UK’s first ever Deferred Prosecution Agreement for corporate bribery offence for foreign subsidiary’s actions
Author: Kevin Cooper (pictured)
The Rt. Hon. Sir Brian Leveson approves the first Deferred Prosecution Agreement in English legal history.
On 30 November 2015, Lord Justice Leveson made history by giving the court seal of approval to the first Deferred Prosecution Agreement (“DPA”) since the concept was introduced by the Crime and Courts Act 2013 (“the Act”).
Similar to the US style plea bargain, the purpose of a DPA, in the words of Lord Justice Leveson “is to provide a mechanism whereby an organisation… can avoid prosecution for certain economic or financial offences by entering into an agreement on negotiated terms”. A key distinction between a DPA and the US plea bargain, however, is the requirement that a DPA be approved by the court to determine that the settlement is: i) in the interests of justice; and ii) fair, reasonable and proportionate in its terms. A DPA only comes into force once court approval has been obtained, ensuring that the court retains an element of control over the resolution of cases arising from alleged criminal conduct. The DPA along with the court’s reasons for approving the DPA must then be published.
The first DPA arose out of instances of bribery discovered by Standard Bank Plc (now ICBC Standard Bank) in connection with the private placement by one of its subsidiaries of $600m of sovereign debt to finance the Tanzania government’s development plan for electricity, water and other infrastructure. Within weeks of discovery of the potential bribery, Standard Bank instructed external counsel to investigate the suspicious activity. Following the investigation, a self-report was made to both the Serious Fraud Office (“SFO”) and the Serious and Organised Crime Agency for a potential breach of Section 7 of the Bribery Act 2010, being the failure by an organisation to prevent instances of bribery.
No allegation that Standard Bank knowingly participated in an offence of bribery was maintained by the SFO. The offence was limited to the allegation that the bank had insufficient systems in place to prevent associated persons from engaging in corrupt activities.

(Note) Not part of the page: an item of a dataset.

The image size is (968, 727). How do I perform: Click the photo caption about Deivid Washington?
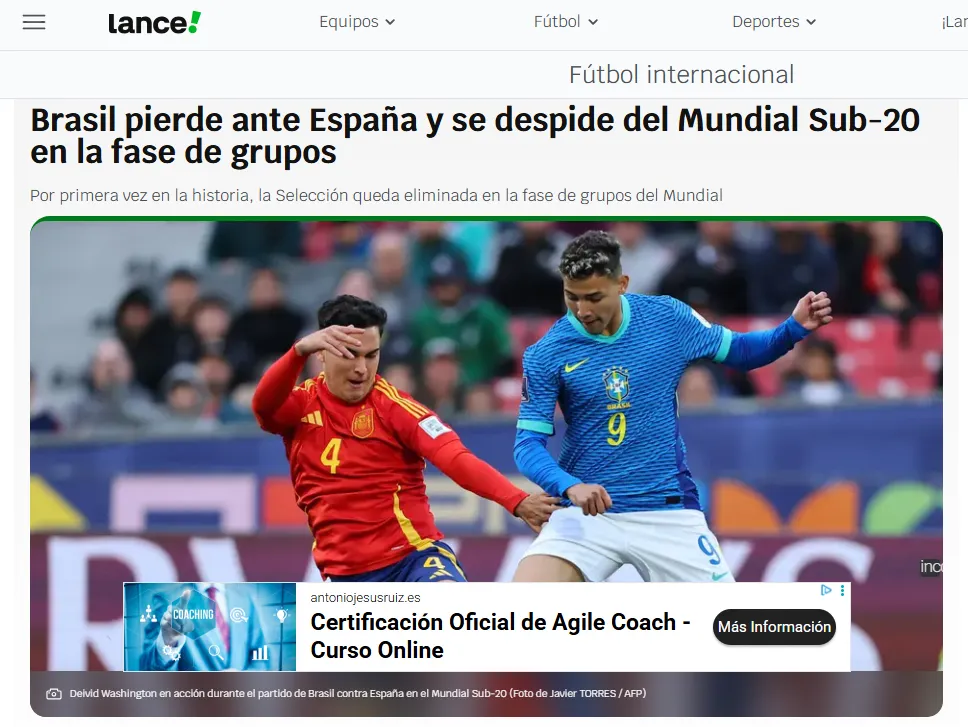[358, 694]
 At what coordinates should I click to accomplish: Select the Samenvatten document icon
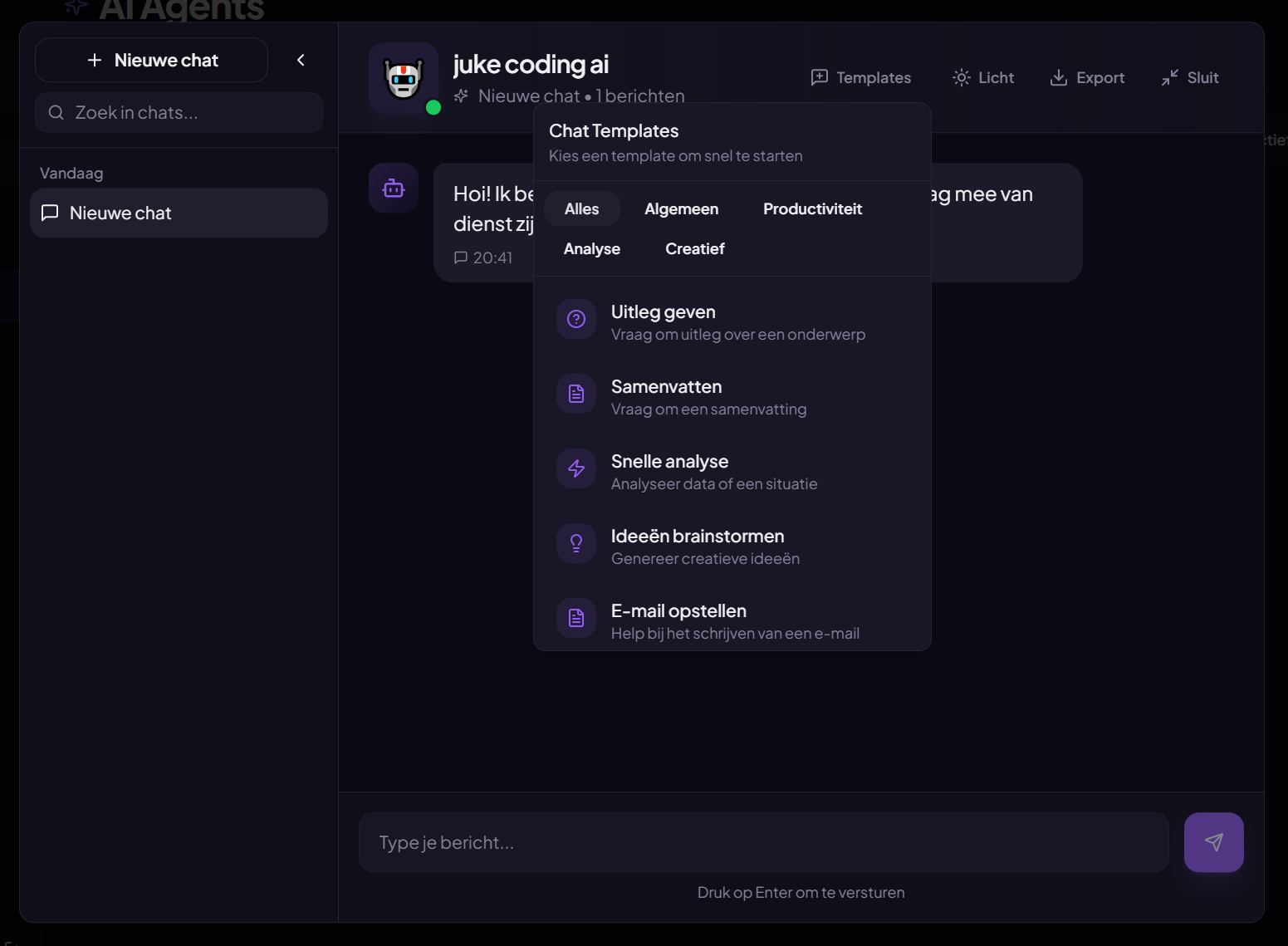click(x=575, y=394)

The material disclosed by the internal investigation was insufficient to support a defence to that allegation as: i) the applicable policy was unclear and was not reinforced effectively to employees; and ii) the bank’s training did not provide sufficient guidance about relevant obligations and procedures.
Standard Bank and the SFO subsequently concluded a DPA which required, amongst other things:
1. payment of compensation of US$6 million plus interest;
2. disgorgement of profit from the transaction of US$8.4 million;
3. payment of a financial penalty of US$16.8 million. This figure was determined as being broadly comparable to a fine that would have been imposed by a court following conviction after a guilty plea, with a one third reduction to represent the early admission of responsibility;
4. past and future co-operation with the relevant authorities in all matters relating to conduct arising out of the current circumstances; and
5. submitting to an independent review of the bank’s existing internal anti-bribery and corruptions controls, policies and procedures.
On 30 November, the DPA was determined by Lord Justice Leveson to be in the interests of justice. Factors of particular significance cited in that decision were the promptness of the self-report, full disclosure of the internal investigation, the extent of Standard Bank’s co-operation with the SFO and the bank’s agreement to submit to an independent review of its anti-corruption policies.
In making his declaration as to the adequacy of the DPA, Lord Justice Leveson took care to emphasise the pivotal role played by the court in the assessment of the terms of the DPA in order to negate any question that the parties had negotiated a private compromise of criminal conduct in a manner not consistent with the public interest. The fact that the DPA would be made public was also highlighted by him as a means by which the agreement may be subject to public scrutiny and therefore serve as deterrent against bribery offences. The judge’s concluding remark was to quote from an earlier judgment in the same matter in which he reasoned that Standard Bank’s decision to self-report and its recognition of its serious failings had no doubt gone a long way to repair and enhance the bank’s reputation.
The judgment from Lord Justice Leveson leaves no doubt of the judiciary’s willingness to engage with the new process of DPAs and the pains taken to assure the public that such agreements are there to serve the interests of justice. There is also a clear message from the judiciary that the self-reporting of crimes, whilst no guarantee of a DPA, will be viewed favourably by the authorities and the court.